The Pearl-Qatar est le genre d’endroit qui ne pourrait exister que quelque part avec un capital illimité, une ambition illimitée et une ardoise vierge de sable et de mer. Une île artificielle d’environ quatre kilomètres carrés, construite sur un tronçon du Golfe qui était historiquement l’un des principaux terrains de pêche aux perles de la péninsule — le nom n’est pas accidentel — elle a été conçue pour loger trente-deux mille résidents dans des appartements et maisons de ville inspirés vaguement de l’architecture méditerranéenne. En s’y promenant, j’ai ressenti un type très spécifique de dissonance : les bâtiments sont des références à Nice, Venise et des villages d’îles grecques, les rues ont des noms italiens, les auvents des cafés sont rayés dans des couleurs qu’on trouverait à Cannes, et pourtant la lumière, la chaleur, l’odeur du Golfe sous tout cela fait que rien ne tient vraiment ensemble.
Je suis arrivé en taxi depuis le centre de Doha en environ quinze minutes, ce qui a aidé à orienter l’expérience — The Pearl n’est pas loin de la ville, mais elle ressemble à une proposition sur un type de vie différent. Porto Arabia, la marina principale, est un large port circulaire bordé de cafés, restaurants et boutiques, des yachts amarrés en rangées au centre, le reflet des bâtiments environnants se dupliquant dans l’eau calme au crépuscule. C’est indubitablement photogénique. L’architecture n’est pas convaincamment européenne, mais la lumière sur l’eau n’a pas besoin d’authenticité culturelle pour être belle.

J’ai marché sur la promenade pendant une heure avant de m’installer dans un café où le café était excellent et cher, apporté par un serveur qui parlait quatre langues et les utilisait toutes au cours de la prise de commande. Voilà le caractère social de The Pearl : elle est principalement habitée par la classe professionnelle expatriée — banquiers européens, consultants américains, restaurateurs libanais, et chaque nationalité qui finit dans le niveau supérieur-moyen de Doha — et le résultat est un type particulier de normalité cosmopolite. Des couples poussaient des poussettes. Des groupes de femmes partageaient un brunch. Personne ne semblait particulièrement intéressé par la culture spécifique du Qatar parce que The Pearl, par conception, n’est pas la culture spécifique du Qatar.

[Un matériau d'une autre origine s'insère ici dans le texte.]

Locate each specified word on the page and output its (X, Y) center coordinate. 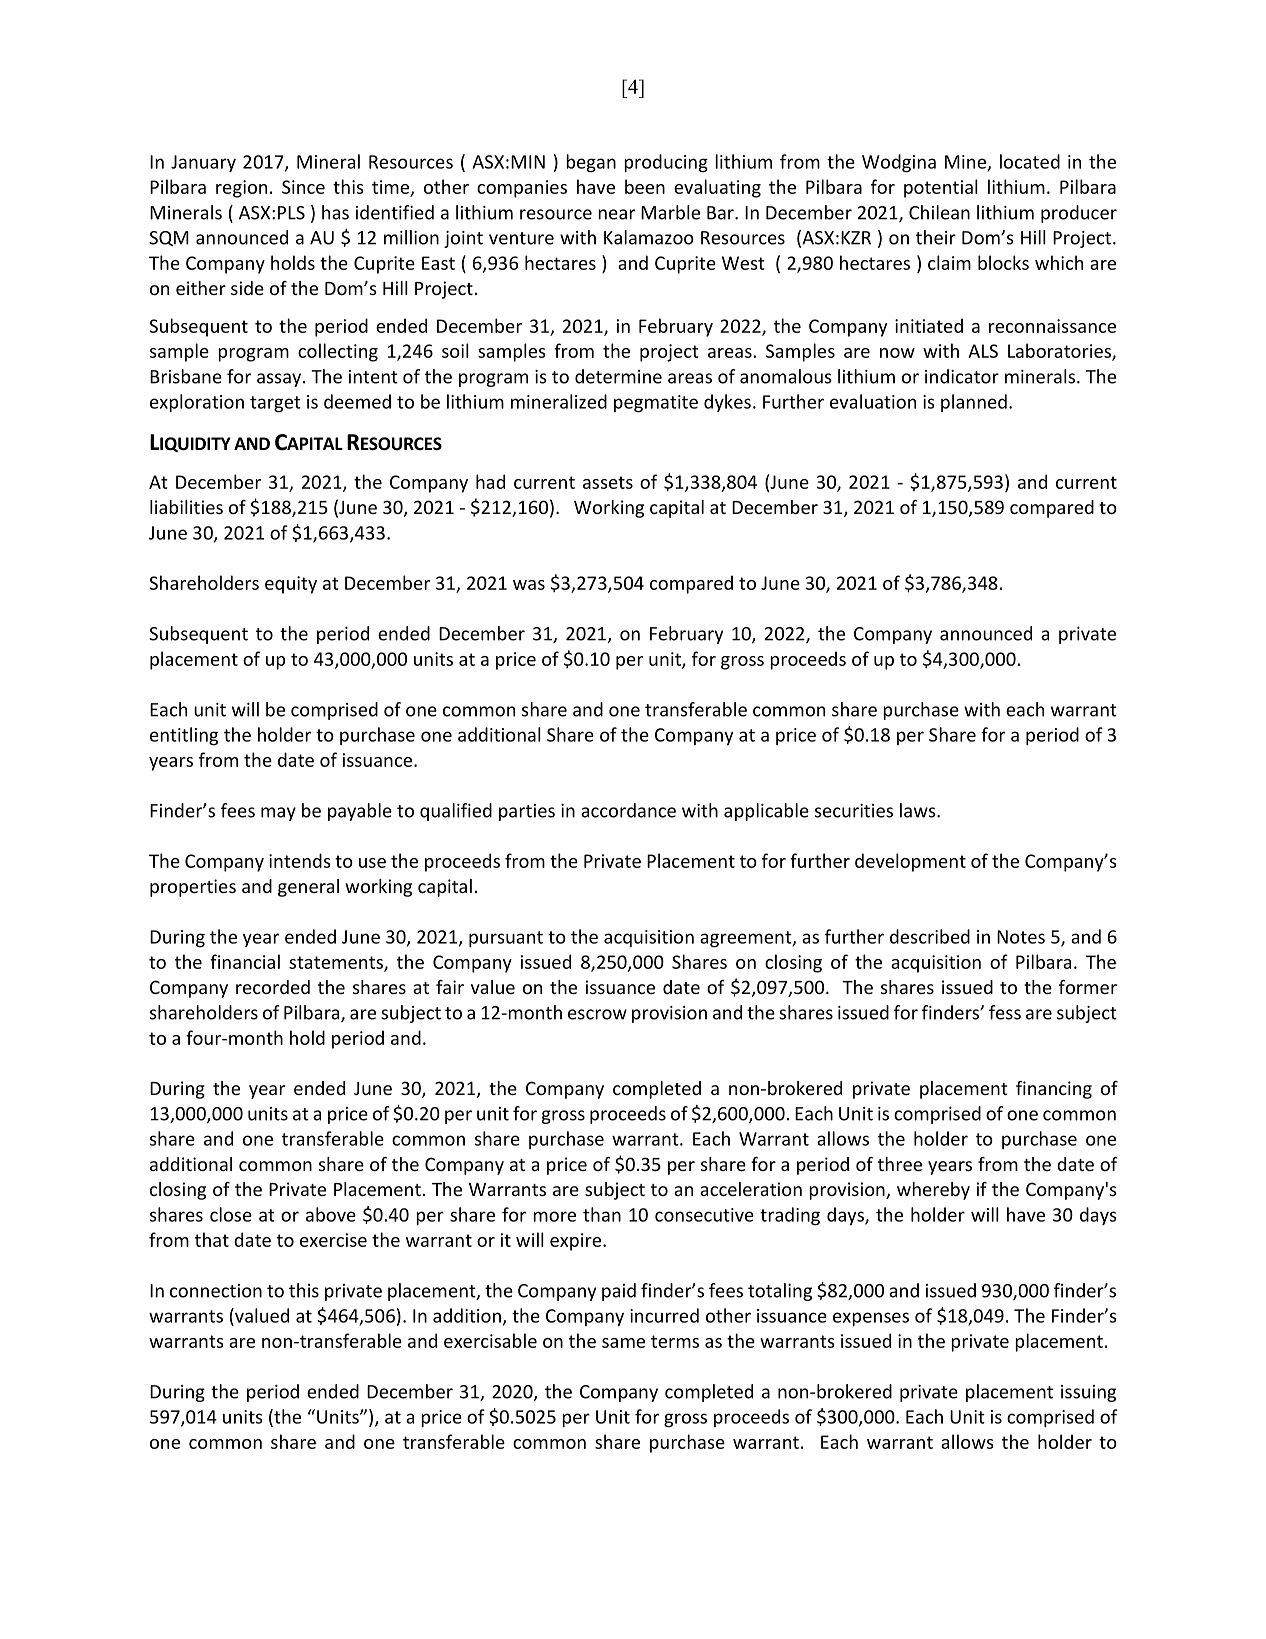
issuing (1088, 1393)
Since (303, 187)
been (645, 186)
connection (216, 1291)
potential (941, 188)
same (623, 1343)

Et pourtant. En s’éloignant de Porto Arabia vers Qanat Quartier — une autre section de l’île conçue autour de canaux d’eau à la vénitienne, des façades peintes en ocre et terracotta — il y a un moment où l’endroit devient quelque chose de genuinement intéressant plutôt que simplement construit. Les canaux sont assez étroits pour que les bâtiments des côtés opposés se penchent l’un vers l’autre, l’eau entre eux d’un vert jade profond. En soirée, les façades capturent la dernière lumière. Une famille de chats s’était installée sur l’un des ponts du canal. Une femme en abaya donnait du pain aux pigeons qui n’étaient probablement jamais allés près de Venise et s’en fichaient. Toute la scène avait une tendresse étrange.

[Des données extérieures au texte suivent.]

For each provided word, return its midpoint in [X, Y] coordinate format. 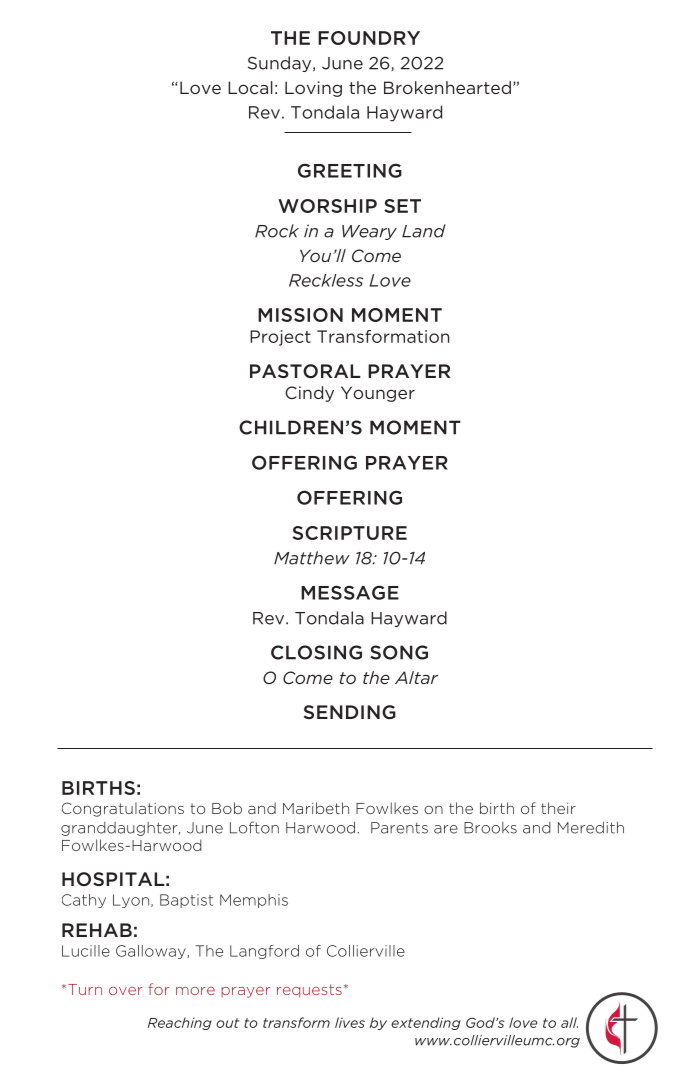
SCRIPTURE [350, 533]
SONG [399, 652]
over [126, 991]
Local [250, 87]
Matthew [312, 558]
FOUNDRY [369, 38]
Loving [313, 89]
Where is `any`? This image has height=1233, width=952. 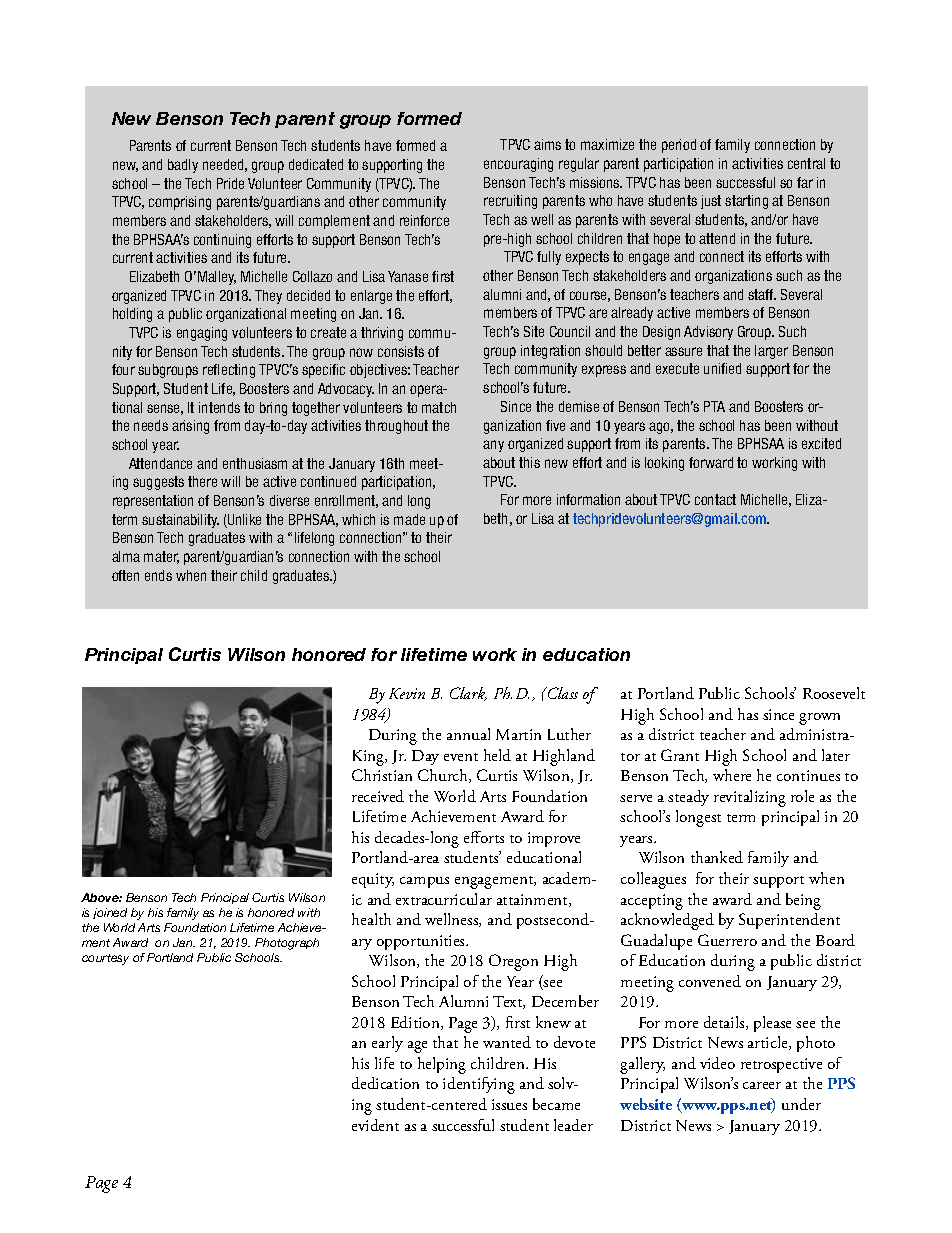 any is located at coordinates (493, 446).
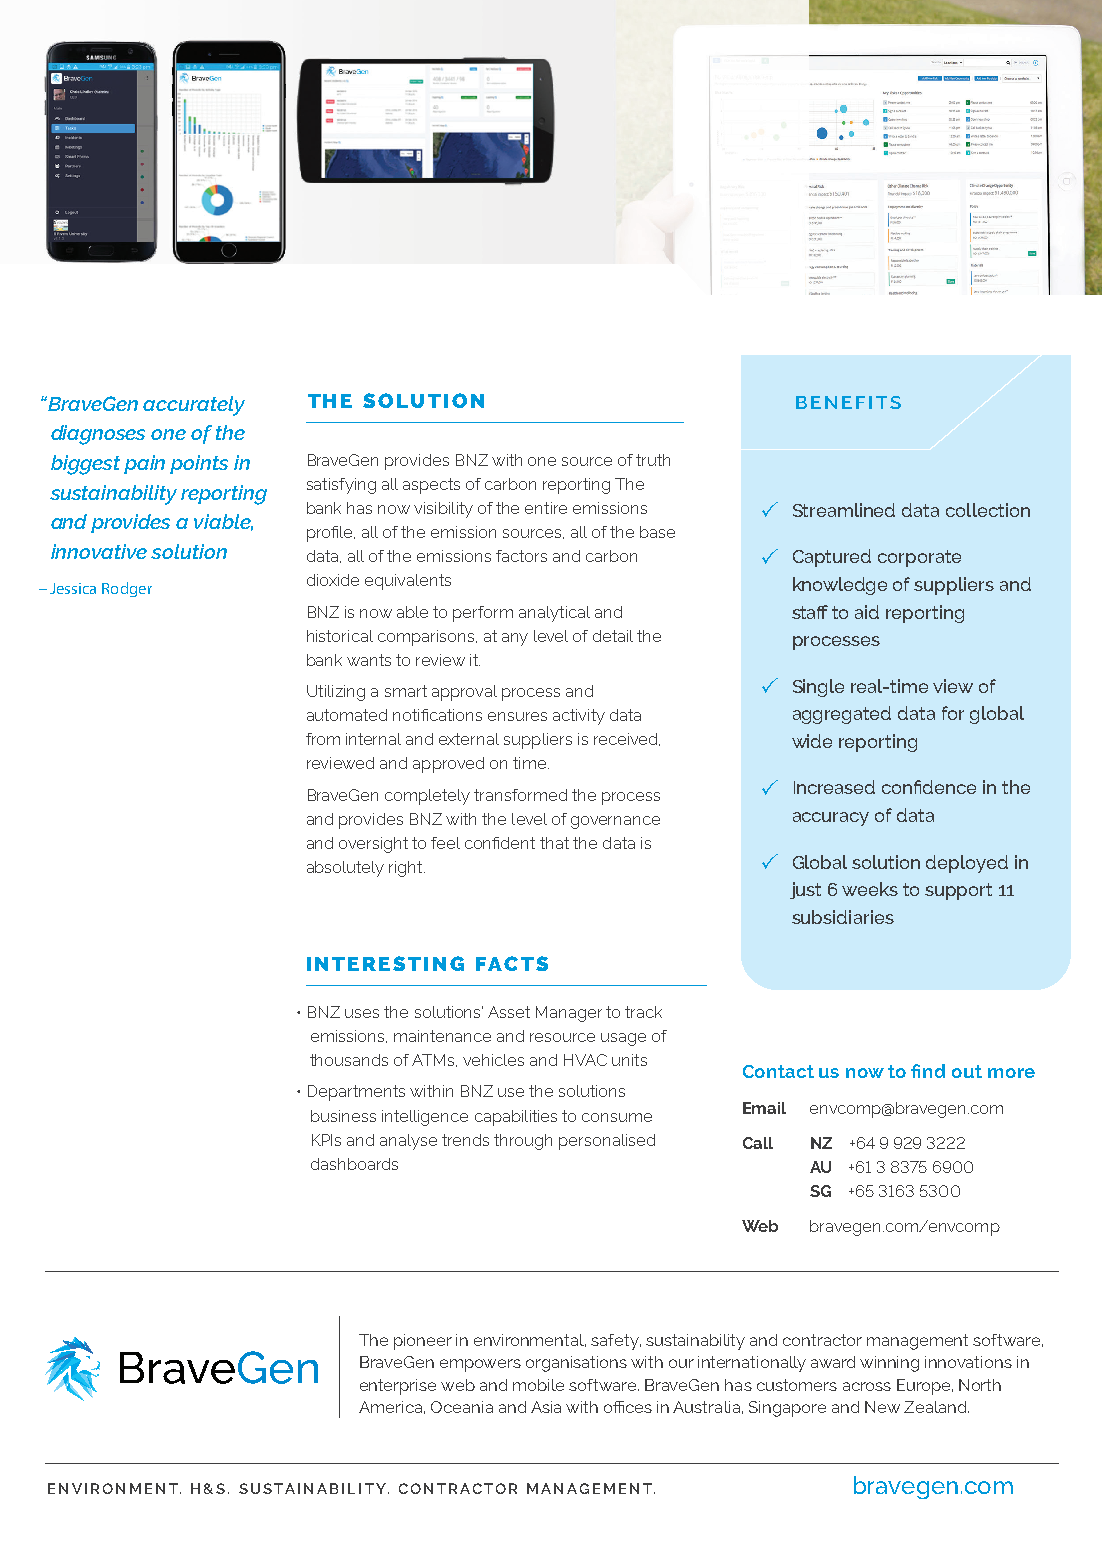 This screenshot has height=1559, width=1102. What do you see at coordinates (842, 715) in the screenshot?
I see `aggregated` at bounding box center [842, 715].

The Pearl n’est pas le Qatar tel qu’il a été, mais c’est peut-être l’une des versions de ce qu’il devient — un endroit où les catégories de national et international, traditionnel et inventé, ont cessé d’être des oppositions et ont commencé à être des couches. Je ne sais pas si c’est intéressant ou simplement confortable. Probablement les deux, selon le soir.
Quand y aller : D’octobre à avril pour les promenades en plein air sur le front de mer. La scène de cafés de The Pearl est la plus animée les vendredis et samedis soirs. Qanat Quartier a une meilleure lumière en fin d’après-midi. L’île est accessible en taxi depuis le centre de Doha en quinze à vingt minutes ; du stationnement est disponible si on conduit.